I do not know why she was getting such aggressive treatment for so long, when it seemed obvious at the end that it wasn’t working. I don’t want to disparage doctors that I did not meet, and diagnoses I did not see. But, I feel that someone wasn’t honest with my mother at some point in time.
She had cancer and surgery, and then chemo-therapy for at least a year. They did tests and scans all the time, and the doctors should have been able to give her a sense of whether or not the treatments were working.
I don’t think they ever did. I think she was surprised at the end at how bad she was and how little time she had left. I don’t think she was ever told how bad it was and I don’t think she had time to wrap her mind around the thought that she really was going to die. I wish I had been able to talk with her doctors sooner and advocate for her, but I was not able to do so. I should have asked my mother to allow me to advocate for her. That is what she needed: a Patient Advocate.
There is a new hospital protocol called Physician Orders for Life Sustaining Treatment (POLST). It seeks to encourage discussions regarding treatment and care at the end of life. It balances the desire of doctors to give treatment and save lives, and the needs of a patient to stop treatment when it won’t do any good any more. It is vital that these discussions take place when someone has a life-threatening illness. I heard about it about two days before my mother died. Now I know to recommend its use to everyone.

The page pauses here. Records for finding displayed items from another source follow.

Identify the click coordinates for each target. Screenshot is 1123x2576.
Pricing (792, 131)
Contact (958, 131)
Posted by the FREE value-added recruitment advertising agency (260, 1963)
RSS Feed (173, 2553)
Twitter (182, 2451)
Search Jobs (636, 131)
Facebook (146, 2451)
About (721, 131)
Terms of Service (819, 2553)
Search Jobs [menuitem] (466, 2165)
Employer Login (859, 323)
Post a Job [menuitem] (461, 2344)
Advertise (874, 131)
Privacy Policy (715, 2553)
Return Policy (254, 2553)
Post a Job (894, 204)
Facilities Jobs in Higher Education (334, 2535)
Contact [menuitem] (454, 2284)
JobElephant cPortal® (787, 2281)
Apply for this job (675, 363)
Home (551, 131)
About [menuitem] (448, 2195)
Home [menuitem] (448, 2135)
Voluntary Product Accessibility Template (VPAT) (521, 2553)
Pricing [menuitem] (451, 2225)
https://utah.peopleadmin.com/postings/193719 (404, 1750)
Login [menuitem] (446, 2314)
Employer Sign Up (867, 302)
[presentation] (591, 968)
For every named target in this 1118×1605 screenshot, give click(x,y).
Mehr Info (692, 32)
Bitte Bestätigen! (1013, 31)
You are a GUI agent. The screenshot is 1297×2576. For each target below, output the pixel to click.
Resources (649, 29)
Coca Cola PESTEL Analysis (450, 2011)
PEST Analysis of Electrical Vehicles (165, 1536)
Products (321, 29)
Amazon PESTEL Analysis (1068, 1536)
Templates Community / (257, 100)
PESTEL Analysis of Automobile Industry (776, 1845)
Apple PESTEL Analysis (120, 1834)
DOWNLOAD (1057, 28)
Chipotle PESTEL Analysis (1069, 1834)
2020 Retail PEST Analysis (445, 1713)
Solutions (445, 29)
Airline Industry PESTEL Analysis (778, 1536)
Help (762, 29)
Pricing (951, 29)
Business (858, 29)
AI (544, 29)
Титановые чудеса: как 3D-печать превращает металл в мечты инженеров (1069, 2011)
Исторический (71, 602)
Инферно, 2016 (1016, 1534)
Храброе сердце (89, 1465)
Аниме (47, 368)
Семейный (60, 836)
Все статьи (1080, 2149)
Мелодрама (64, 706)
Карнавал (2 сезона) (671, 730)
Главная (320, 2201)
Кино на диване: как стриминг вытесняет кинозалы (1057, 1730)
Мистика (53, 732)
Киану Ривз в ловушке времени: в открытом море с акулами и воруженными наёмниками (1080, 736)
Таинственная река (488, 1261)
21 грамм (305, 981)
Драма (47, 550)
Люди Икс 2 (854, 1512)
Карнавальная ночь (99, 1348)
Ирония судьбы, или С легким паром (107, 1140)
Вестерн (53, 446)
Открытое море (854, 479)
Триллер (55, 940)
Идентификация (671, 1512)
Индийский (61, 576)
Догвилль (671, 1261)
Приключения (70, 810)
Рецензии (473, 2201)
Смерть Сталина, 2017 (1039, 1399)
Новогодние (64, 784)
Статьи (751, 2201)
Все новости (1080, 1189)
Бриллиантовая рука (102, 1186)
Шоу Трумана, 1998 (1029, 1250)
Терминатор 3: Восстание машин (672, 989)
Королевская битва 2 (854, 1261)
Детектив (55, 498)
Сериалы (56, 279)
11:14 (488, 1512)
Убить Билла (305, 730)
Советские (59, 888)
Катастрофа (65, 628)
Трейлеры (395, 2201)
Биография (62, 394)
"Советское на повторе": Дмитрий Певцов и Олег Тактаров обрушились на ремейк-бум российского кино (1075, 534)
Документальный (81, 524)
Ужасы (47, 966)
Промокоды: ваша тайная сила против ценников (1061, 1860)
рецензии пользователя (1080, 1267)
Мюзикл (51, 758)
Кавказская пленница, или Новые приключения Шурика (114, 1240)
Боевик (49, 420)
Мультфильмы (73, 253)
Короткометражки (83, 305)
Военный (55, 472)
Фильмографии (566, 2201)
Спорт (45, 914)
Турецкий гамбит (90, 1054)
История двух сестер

No one really wants to talk about death, but it is better to know the truth and to be able to plan for it than to be smacked in the face with a cold, hard dose of reality. I wasn’t told how bad my mother was, and from the look on her face, I don’t think she was either. There were more things that I wanted to say if I had been given notice that her time was as short as it was. We did know she was bad, so we had some conversations and exchanged most of the words that needed to be said. But I don’t think the right doctor/patient communication took place. You must fight for that, it seems.
If a loved-one is facing a difficult illness, you must make sure that you have those difficult, but necessary conversations with your doctors and your family. You must make sure that the doctors do not shirk their duty and that they tell you the truth about the medical condition and the prognosis. The ill person must choose an advocate who will fight for the proper care and help with tough decisions. Only then can you make the right decisions and take the right actions. You must take control of your own end-of-life situation.